Slowly as I realize more and more how much God loves me I find that I am trusting him more completely.  I am trusting that God wants good in my life and that he is fighting for me.  And this trust is creating breakthroughs in my life!!!  As my trust in God is increasing my fear is disappearing and this is a tremendous breakthrough! I have shared how I have fear in the week where I wait for my MRI results after I have my MRI.  Well last MRI I didn’t have the usual paralyzing fear in my wait!

How?

I’m realizing that God is never going to leave me no matter what!  He will ALWAYS be there.  He’s with me today, He’ll be with me tomorrow, He’ll be with me if the cancer comes back.

Now to be clear, life is NOT magically easy.  I still have 3 young kids to care for and raise (and we’re potty training our twins right now ---- not easy at all!), we still have the ups and downs of life and I still have to go see my oncologist every couple months.

BUT

Trusting in Jesus allows me the freedom to have undeniable hope saturated with God’s Love.
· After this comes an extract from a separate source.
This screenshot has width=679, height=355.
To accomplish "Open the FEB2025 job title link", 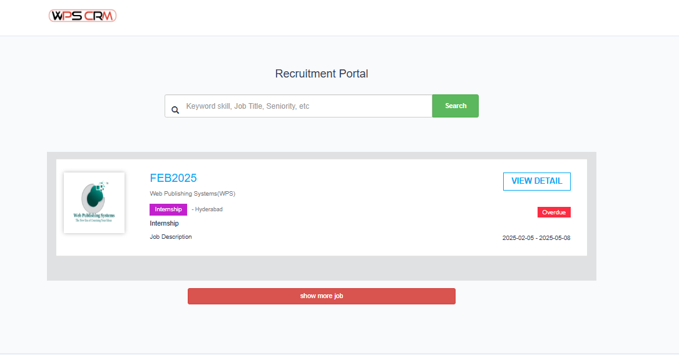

Trusting Jesus allows me to overcome fear, so I can ACTUALLY LIVE WHILE I’M ALIVE!!!!  And let me tell you, I feel vibrantly alive!!! I feel more alive than I ever have!  This truly is a VICTORY!

To close these 2 verses came to my attention:
Psalm 40:3 “[God] has given me a new song to sing
(I took note of this verse because, my oldest daughter’s name, Rayna, means song of the LORD)

Romans 8:37 “Overwhelming victory is our through Jesus Christ who loves us!”

When I put these 2 verses together I see that Jesus has given me a victory song!  Jesus absolutely has changed everything for me and the Easter was truly a celebration this year!!!